Reproduce each of the following entries line for line, without changing a single character.
-- Begin DATA IN THIS EXERCISE --
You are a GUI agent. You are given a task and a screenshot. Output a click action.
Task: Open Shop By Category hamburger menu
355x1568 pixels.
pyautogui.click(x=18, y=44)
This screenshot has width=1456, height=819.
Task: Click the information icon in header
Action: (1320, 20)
-- End DATA IN THIS EXERCISE --
◆ COMPLETED TASK
You are a GUI agent. You are given a task and a screenshot. Output a click action.
Task: Open Shop By Category hamburger menu
355x1568 pixels.
pyautogui.click(x=18, y=44)
This screenshot has width=1456, height=819.
Task: Click the information icon in header
Action: (1320, 20)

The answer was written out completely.